Transportation tracked for new City of Nanaimo survey

NANAIMO – A new transportation survey looks at how people are moving within Nanaimo.

Intersection video cameras will help the city track movement in the Harbour City, including if people are carpooling or travelling alone.

A $85,000 transportation survey is being launched by the City of Nanaimo this month to see how people are travelling five years after transportation was last surveyed in this city.

Eighty-eight per cent of people’s daily travel was by car in 2012, while sustainable transportation, like cycling, walking and transit made up 12 per cent something the city wants to see doubled, the city’s transportation master plan shows.

Jamie Rose, city construction specialist, said the city has built more cycling facilities and bike routes, new sidewalks and has worked with transit, so there are opportunities to see shifts away from personal vehicles.

The new study is to look at what the trends are and if the city is going in the right direction.

Traffic hose counters were set up Wednesday and ridership counts on buses and the video cameras for intersections will begin this week.
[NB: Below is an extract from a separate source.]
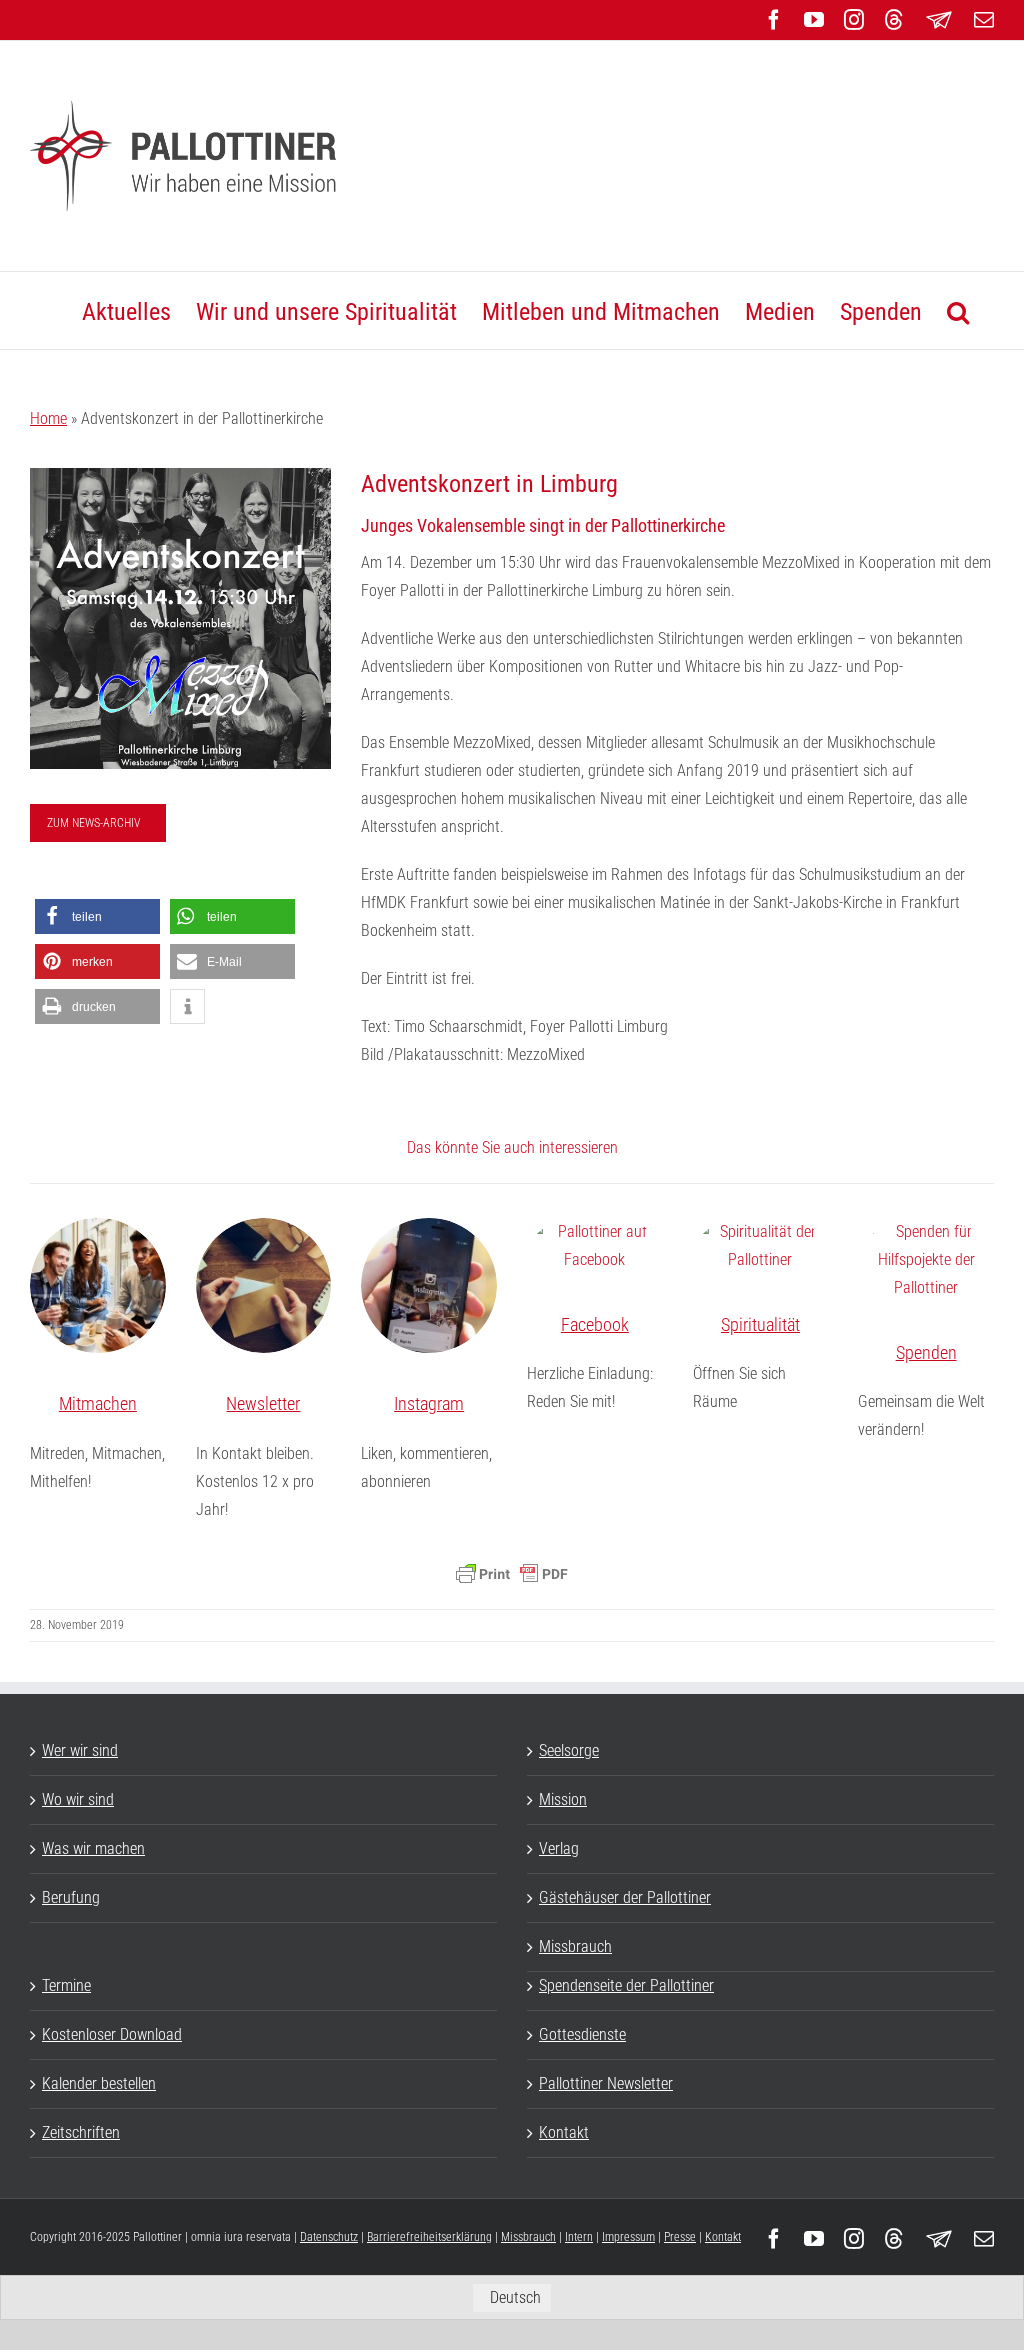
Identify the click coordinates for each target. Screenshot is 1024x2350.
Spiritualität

Coun. Diane Brennan calls the survey imperative and said in an e-mail that it will assist in designing and implementing the next five-year budget.

“It has been five years since the last one was done. We adopted the [transportation master] plan in 2014 so three years down the road, what has the effect been?” she asked. “We need to know how our policies effect transportation choices, then we can see how policies have worked so far and what changes are necessary.”

Watt Consulting Group, which did the city’s transportation survey in 2012, will also do the new survey. Some of the same locations as before will be used to collect information, along with new ones for more robust data, such as 19 intersections along the Nanaimo Parkway and Old Island Highway, so consultants can see the north-south movement through the city.

Temporary video cameras will give consultants a bird’s-eye view of intersections where they will count number and type of vehicles and occupancy.

“For the video camera intersection counts it will be able to provide us with a really great snapshot on how much volume is travelling along each section of the city,” said Nadine King, senior transportation engineer for the consulting group. The city says privacy will be respected and maintained throughout the project. Survey work goes until mid-June and results are expected to be released this summer.